### Required action
Please copy out every line in the entries that includes the word "thumbnail".

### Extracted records

--

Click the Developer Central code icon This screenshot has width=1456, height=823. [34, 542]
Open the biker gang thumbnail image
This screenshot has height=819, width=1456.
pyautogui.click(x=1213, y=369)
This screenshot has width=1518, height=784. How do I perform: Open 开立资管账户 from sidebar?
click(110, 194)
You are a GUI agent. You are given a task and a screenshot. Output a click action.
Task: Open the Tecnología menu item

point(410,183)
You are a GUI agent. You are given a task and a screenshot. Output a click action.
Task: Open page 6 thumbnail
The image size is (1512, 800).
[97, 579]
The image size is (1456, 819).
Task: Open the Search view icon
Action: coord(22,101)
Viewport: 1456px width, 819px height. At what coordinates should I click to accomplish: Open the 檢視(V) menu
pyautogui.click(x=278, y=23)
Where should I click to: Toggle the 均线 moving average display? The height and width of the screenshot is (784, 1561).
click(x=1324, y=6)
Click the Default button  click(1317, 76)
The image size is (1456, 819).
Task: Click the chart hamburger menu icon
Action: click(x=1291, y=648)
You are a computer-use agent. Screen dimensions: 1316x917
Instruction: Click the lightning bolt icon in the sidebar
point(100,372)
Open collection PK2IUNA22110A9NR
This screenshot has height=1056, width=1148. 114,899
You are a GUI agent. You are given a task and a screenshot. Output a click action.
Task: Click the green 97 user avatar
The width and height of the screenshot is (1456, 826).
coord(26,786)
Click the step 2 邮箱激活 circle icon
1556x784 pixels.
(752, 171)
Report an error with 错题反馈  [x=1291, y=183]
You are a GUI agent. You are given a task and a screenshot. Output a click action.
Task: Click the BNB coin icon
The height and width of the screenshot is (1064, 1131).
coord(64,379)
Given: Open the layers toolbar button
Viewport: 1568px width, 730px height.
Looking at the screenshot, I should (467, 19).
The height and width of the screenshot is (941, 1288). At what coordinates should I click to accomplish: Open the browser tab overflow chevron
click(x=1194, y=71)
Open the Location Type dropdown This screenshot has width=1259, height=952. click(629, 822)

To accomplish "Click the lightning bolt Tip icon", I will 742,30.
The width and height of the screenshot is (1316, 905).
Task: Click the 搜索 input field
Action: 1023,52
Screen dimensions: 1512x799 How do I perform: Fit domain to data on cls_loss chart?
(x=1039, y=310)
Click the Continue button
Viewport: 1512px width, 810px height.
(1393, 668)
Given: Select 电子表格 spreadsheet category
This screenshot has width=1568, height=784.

--

### The completed task
Open the biker gang thumbnail image
Task: Open page 6 thumbnail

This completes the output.